Fig. 4: Binding stoichiometry in SAMHD1:oligonucleotide complexes.

a Size-exclusion chromatography (SEC) analysis of oligonucleotide:D311A SAMHD1 complexes formed with no GTP or dATP present. Absorbance measurements at two wavelengths, 280 and 495 nm, allow independent quantification of SAMHD1 and the oligonucleotide. The amount of oligonucleotide associated with the SAMHD1 dimer was determined by integrating the shaded area of the 495-nm chromatogram.

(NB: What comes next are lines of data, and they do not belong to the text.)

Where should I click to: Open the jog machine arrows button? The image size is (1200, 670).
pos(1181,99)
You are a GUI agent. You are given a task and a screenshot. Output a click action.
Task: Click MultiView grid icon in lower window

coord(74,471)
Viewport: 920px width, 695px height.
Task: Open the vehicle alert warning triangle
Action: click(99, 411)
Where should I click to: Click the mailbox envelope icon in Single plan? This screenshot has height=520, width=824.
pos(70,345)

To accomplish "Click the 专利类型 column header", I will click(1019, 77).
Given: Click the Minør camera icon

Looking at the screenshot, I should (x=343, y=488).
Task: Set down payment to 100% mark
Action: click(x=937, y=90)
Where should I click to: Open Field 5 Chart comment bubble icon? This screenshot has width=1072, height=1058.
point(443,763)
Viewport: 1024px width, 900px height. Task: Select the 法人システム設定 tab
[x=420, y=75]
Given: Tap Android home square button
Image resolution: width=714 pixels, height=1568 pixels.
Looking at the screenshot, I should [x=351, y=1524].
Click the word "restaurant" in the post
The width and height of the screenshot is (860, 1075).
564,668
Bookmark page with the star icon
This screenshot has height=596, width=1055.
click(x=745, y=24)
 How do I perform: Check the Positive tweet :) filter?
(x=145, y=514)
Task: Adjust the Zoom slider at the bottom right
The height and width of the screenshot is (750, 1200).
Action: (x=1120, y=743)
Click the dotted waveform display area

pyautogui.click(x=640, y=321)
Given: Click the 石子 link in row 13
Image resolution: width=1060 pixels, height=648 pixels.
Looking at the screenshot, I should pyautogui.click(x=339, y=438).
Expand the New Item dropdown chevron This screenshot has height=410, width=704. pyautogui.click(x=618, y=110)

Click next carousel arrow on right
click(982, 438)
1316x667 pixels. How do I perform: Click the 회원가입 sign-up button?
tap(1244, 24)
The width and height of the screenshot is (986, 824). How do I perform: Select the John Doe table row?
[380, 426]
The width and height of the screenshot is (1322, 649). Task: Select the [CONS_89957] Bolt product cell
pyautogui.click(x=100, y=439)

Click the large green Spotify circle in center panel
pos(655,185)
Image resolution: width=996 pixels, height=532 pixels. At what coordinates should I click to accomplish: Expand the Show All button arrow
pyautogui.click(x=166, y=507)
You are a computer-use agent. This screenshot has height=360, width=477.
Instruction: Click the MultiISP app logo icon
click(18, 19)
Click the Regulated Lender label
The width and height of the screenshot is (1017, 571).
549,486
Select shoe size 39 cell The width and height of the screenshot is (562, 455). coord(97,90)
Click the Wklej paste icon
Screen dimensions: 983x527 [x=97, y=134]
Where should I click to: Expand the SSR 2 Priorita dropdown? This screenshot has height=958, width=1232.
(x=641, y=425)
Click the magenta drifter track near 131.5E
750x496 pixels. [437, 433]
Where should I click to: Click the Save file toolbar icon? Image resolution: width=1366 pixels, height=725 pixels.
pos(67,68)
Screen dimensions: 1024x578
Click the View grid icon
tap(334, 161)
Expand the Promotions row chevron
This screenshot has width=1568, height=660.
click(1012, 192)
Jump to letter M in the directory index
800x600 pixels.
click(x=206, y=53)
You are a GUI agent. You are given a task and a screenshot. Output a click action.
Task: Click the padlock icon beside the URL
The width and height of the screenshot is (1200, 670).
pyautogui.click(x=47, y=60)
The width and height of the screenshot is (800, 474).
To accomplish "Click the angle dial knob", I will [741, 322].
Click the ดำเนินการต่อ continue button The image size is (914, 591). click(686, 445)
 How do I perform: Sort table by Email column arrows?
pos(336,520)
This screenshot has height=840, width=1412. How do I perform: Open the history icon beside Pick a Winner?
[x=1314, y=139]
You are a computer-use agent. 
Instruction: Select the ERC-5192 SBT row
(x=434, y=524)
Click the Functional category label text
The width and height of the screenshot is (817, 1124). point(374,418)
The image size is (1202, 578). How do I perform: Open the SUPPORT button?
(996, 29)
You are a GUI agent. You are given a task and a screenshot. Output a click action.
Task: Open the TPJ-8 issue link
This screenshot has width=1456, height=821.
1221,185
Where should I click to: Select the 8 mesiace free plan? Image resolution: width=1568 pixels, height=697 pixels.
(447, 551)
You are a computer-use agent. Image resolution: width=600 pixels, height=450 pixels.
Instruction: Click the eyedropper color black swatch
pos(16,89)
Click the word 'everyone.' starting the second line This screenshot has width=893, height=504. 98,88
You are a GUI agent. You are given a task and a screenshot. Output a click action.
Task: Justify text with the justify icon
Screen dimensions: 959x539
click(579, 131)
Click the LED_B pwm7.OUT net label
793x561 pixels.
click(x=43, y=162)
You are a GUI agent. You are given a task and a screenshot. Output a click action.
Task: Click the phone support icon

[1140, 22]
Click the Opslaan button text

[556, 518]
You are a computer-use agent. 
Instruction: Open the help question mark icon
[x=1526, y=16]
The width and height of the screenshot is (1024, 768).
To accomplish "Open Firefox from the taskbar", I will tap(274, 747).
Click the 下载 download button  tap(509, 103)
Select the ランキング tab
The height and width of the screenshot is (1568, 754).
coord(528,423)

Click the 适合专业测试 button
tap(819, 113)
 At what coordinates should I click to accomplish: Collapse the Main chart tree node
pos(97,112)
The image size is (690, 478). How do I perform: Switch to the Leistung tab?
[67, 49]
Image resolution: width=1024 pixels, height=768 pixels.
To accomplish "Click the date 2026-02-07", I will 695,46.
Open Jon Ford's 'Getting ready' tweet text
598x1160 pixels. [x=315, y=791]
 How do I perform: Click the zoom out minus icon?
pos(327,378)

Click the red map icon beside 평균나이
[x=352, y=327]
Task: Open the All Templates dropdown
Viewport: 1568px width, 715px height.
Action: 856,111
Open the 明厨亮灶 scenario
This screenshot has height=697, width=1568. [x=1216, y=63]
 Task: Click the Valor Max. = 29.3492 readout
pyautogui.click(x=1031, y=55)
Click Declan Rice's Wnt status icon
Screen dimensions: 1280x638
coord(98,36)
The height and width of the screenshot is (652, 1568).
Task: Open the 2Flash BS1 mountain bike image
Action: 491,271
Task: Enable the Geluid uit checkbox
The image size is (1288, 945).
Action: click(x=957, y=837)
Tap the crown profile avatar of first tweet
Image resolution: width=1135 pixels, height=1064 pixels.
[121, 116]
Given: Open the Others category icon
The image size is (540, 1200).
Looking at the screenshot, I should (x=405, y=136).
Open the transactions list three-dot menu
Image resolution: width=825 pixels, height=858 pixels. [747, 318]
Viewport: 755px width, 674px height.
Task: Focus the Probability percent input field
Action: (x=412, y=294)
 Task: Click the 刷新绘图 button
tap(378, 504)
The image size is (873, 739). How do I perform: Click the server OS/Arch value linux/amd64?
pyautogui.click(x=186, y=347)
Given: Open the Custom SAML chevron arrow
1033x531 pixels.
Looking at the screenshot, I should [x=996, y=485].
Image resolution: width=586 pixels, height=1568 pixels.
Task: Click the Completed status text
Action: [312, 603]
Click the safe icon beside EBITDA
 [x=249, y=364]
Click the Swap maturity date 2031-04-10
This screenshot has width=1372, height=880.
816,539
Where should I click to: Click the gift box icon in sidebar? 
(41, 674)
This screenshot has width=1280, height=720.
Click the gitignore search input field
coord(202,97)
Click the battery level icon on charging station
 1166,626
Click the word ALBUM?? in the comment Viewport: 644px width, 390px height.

The three dashed lines indicate the retention volumes of SAMHD1 monomer (M), dimer (D), and tetramer (T). b The same experiment as in (a) but performed in the presence of 50 μM GTP and 50 μM dATP in the running buffer and during incubation with the oligonucleotide. c Amounts of D311A SAMHD1-bound oligonucleotide, as determined by integrating the shaded areas of the 495-nm chromatograms in (a, b), plotted as a function of the total amount of the crude d(C*G*C*C*T) oligonucleotide added to SAMHD1. The left Y axis indicates absolute amounts and the right axis shows it as a fraction of the total amount of SAMHD1 (~5 μΜ) used in the titrations. d Analytical ultracentrifugation analysis of the d(C*G*C*C*T):D311A SAMHD1 complexes formed in the presence of GTP and dATP using 280- and 495-nm multiwavelength detection. Quantification of SAMHD1 and the oligonucleotide present in distinct complexes was performed by integrating the shaded areas of the plot. e Asymmetric oligonucleotide:SAMHD1 complexes formed as a result of the allosteric communication between distinct SAMHD1 monomers in the oligomer.